Dataset entries
■ ■ ■ ■
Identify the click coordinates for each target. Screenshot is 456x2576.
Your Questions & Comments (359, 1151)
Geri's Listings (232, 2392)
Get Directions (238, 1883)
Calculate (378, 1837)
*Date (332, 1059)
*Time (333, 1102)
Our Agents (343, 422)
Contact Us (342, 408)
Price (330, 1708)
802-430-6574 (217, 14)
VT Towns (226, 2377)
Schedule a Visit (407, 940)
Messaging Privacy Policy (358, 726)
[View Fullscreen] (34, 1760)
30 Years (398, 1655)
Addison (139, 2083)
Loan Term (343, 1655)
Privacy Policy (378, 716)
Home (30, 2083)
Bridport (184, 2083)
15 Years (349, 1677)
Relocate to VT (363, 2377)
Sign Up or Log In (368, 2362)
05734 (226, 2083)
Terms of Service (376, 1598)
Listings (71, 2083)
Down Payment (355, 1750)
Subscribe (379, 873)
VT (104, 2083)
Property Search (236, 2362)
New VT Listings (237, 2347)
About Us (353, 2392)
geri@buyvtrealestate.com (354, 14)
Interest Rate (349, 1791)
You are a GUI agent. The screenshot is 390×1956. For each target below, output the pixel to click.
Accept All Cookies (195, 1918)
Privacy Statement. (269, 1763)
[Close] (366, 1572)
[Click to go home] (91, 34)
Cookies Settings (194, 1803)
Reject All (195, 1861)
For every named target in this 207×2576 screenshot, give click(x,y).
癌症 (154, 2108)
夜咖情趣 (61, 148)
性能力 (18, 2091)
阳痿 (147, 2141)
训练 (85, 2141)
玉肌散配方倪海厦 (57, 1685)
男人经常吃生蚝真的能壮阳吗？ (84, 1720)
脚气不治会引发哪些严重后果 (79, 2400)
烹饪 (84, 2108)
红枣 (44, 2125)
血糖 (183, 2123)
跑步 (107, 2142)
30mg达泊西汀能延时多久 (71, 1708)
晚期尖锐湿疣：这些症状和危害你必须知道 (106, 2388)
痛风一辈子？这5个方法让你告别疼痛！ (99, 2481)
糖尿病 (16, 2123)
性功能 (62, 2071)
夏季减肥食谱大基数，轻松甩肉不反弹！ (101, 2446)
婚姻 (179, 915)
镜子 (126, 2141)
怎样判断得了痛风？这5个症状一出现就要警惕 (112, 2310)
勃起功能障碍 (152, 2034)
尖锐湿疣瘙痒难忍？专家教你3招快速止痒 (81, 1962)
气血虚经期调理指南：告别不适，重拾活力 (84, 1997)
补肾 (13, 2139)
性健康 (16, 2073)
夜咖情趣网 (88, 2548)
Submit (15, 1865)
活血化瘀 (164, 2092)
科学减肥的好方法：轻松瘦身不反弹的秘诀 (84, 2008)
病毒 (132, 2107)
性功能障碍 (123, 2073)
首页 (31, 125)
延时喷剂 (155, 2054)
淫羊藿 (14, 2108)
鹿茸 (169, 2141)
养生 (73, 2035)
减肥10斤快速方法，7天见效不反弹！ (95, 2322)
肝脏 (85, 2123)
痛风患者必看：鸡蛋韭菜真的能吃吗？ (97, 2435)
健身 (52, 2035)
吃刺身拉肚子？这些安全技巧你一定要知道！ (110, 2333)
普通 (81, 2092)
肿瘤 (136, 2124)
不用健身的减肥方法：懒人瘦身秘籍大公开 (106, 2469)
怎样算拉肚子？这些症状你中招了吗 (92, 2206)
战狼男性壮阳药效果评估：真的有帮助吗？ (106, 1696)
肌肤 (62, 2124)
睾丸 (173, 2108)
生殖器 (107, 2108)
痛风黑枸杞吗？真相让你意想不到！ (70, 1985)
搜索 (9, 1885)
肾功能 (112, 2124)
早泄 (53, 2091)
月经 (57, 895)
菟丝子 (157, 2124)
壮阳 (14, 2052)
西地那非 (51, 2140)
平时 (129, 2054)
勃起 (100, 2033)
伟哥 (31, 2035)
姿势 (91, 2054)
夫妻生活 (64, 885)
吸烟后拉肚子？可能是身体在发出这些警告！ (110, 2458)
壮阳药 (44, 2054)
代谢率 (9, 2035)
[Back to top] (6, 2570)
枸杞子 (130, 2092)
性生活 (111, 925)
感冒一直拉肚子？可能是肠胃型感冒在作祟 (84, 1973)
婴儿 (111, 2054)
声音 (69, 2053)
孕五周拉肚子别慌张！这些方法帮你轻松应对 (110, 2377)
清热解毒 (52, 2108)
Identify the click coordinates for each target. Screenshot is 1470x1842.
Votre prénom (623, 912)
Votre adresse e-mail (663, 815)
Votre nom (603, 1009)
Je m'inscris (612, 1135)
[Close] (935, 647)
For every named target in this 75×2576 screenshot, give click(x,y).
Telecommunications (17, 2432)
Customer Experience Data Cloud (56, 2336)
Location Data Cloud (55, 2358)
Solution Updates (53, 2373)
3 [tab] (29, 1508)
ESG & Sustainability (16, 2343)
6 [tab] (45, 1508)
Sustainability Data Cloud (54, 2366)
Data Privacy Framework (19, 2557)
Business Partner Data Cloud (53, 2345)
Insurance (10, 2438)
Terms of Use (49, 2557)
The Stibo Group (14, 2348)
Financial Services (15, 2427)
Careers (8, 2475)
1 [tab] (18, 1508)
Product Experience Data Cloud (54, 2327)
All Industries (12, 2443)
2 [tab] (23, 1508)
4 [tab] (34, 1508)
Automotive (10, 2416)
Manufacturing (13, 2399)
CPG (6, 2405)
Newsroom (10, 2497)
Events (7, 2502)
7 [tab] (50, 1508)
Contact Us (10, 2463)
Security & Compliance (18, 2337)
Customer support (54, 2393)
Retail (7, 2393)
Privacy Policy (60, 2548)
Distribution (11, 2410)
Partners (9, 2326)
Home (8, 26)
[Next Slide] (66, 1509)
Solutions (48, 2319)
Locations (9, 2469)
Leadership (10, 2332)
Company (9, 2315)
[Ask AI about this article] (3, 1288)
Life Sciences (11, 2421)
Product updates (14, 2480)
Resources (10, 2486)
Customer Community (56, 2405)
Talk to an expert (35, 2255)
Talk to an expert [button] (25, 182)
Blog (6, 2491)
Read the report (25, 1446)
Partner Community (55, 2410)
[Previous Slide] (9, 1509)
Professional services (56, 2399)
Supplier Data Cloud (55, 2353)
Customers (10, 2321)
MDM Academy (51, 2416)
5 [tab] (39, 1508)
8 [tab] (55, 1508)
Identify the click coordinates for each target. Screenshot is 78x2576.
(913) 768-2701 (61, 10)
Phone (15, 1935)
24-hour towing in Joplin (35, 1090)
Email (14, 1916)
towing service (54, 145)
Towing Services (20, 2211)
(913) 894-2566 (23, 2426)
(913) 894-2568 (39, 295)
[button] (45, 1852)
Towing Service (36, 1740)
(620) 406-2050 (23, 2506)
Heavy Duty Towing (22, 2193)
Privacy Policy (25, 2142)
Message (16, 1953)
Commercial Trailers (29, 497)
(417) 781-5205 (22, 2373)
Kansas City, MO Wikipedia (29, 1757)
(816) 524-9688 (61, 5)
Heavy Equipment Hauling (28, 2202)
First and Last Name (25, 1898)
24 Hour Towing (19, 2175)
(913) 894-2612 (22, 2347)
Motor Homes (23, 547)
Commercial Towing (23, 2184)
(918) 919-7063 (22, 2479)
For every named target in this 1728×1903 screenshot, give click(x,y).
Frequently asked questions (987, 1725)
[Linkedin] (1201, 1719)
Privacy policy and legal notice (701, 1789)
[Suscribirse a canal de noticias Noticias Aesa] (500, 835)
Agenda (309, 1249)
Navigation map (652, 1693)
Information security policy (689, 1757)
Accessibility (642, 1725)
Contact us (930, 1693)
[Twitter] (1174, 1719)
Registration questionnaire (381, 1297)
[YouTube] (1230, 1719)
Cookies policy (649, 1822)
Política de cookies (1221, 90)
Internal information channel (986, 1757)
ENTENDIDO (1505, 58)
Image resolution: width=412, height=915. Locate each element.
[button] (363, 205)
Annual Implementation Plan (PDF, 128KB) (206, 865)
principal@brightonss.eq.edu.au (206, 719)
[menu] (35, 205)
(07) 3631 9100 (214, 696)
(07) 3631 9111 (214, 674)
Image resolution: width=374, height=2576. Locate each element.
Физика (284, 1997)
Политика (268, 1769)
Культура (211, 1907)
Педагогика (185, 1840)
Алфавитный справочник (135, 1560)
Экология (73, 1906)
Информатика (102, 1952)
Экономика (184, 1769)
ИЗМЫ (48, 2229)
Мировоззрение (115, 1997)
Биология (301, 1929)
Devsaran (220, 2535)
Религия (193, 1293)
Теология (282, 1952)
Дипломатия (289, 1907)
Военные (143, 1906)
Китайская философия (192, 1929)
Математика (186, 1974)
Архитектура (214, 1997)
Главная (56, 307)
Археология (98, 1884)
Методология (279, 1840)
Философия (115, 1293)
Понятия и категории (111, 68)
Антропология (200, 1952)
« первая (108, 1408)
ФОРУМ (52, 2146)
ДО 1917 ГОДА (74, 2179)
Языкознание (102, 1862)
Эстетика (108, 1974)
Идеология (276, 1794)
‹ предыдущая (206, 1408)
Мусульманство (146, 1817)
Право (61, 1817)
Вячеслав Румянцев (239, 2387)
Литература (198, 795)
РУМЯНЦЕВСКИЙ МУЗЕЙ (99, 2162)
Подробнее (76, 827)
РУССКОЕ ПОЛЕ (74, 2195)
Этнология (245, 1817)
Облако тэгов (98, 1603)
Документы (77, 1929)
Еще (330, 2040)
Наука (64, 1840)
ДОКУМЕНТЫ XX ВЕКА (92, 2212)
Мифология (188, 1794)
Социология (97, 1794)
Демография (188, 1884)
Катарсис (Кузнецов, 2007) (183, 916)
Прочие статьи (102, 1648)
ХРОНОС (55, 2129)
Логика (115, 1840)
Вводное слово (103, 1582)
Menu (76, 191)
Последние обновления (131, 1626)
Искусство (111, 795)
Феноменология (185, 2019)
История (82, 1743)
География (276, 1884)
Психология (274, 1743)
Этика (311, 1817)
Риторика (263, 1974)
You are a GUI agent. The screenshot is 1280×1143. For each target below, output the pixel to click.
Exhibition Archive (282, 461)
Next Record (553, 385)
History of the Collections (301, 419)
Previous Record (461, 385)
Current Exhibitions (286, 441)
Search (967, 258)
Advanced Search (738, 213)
■ ■ ■ ■
Action item:
Please output only the lines from the one holding "Феноменология (185, 2019)" to the end of the records, first and last included, exactly as they appear.

Response:
Феноменология (185, 2019)
История (82, 1743)
География (276, 1884)
Психология (274, 1743)
Этика (311, 1817)
Риторика (263, 1974)
You are a GUI agent. The screenshot is 1280×1143. For each target below, output the pixel to click.
Exhibition Archive (282, 461)
Next Record (553, 385)
History of the Collections (301, 419)
Previous Record (461, 385)
Current Exhibitions (286, 441)
Search (967, 258)
Advanced Search (738, 213)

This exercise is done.